During an April 10, 2013 discussion held on the margins of the 53rd Ordinary Session of the African Commission on Human and Peoples’ Rights (April 9-23), the SIHA Network and EHAHRD said Eritrean government also represses civil and political rights activists with arbitrary arrest, detention and torture as a mean to forced compliance.

The African Commission is set up as an institution address human rights violations taking place within the continent.

“The influences of the depressing situation in Eritrea expand beyond the country’s borders,” Hala Alkarib, Regional Director SIHA Network said. “Eritrean refugees are being executed, tortured, detained, enslaved and kidnapped in the territories of Sudan and Egypt.”

To Alkarib’s dismay, both Sudan and Egypt are ignoring their legal responsibilities towards the Eritrean refugee population.

Hassan Shire, Director of EHAHRDP said “Human rights defenders and journalists who speak about the issues are always targeted.”

The event was attended by the UN Special Rapporteur for Eritrea, Ms Sheila Keetharuth and African civil society organisations.  

English: Presidential Flag of Eritrea
English: Presidential Flag of Eritrea (Photo credit: Wikipedia)

Background

Eritrea was granted independence as a State by the UN in 1993, and despite provisions for the creation of a multi-party democracy by the 1997 Constitution, the country has been strictly ruled as a one-party state.

National elections have never taken place in that country even though they have been scheduled (the most recent in 2001).
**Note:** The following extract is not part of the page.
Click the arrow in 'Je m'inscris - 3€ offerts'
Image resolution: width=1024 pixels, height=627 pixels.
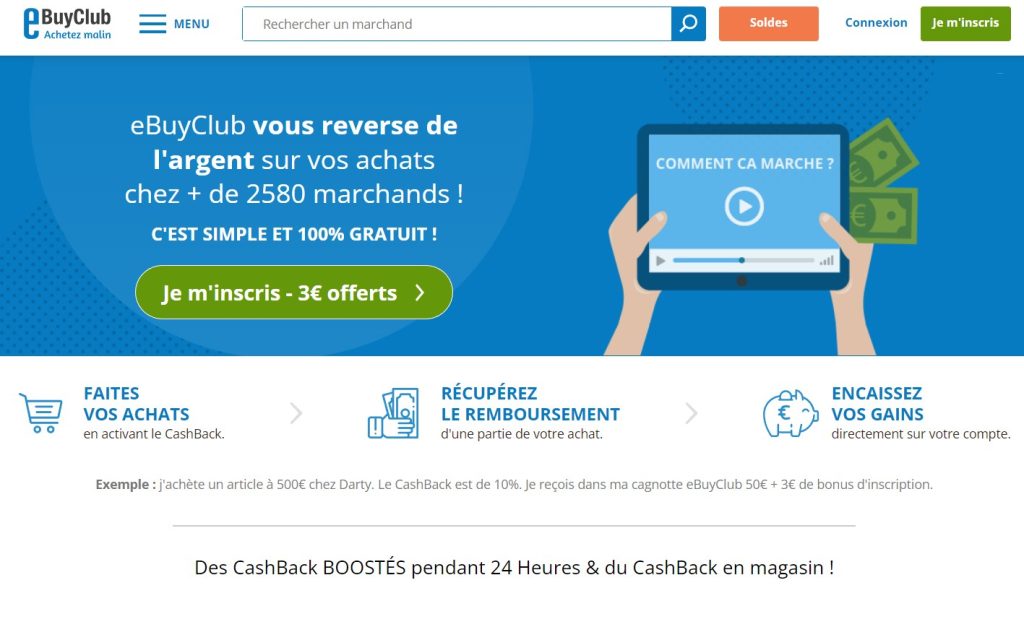click(x=420, y=293)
The People's Front for Democracy and Justice (PFDJ) led by President Isaias Afewerki continues to rule unchallenged.

Mr Afewerki has sanctioned that only four religious groups are permitted, they are, Eritrean Orthodox Tewahedo Church, the Roman Catholic Church, Eritrean Lutheran Church, and Sunnite Islam.

Eritrea has signed, ratified or acceded to multiple international human rights treatises inclusive of the International Convention for the Elimination of All forms of Discrimination Against Women (CEDAW), the Convention concerning Forced or Compulsory Labour, the International Covenant on Civil and Political Rights, among many others.

“There exists however a significant disparity between the written commitments and the actualisation of these rights in Eritrean society,” human rights NGOs said.

An enlargeable map of the State of Eritrea
An enlargeable map of the State of Eritrea (Photo credit: Wikipedia)
Although legislation permits freedom of movement and foreign migration, in practice, many restrictions apply. “Persons who are undertaking national service for example are routinely denied permission to leave,” they said.

According to UN High Commission for Refugees, up to 3000 refugees are leaving Eritrea every month. The UNHCR estimates as of January 2012 indicated there were 251,954 Eritrean refugees and 14,172 asylum seekers spread across the Horn of Africa.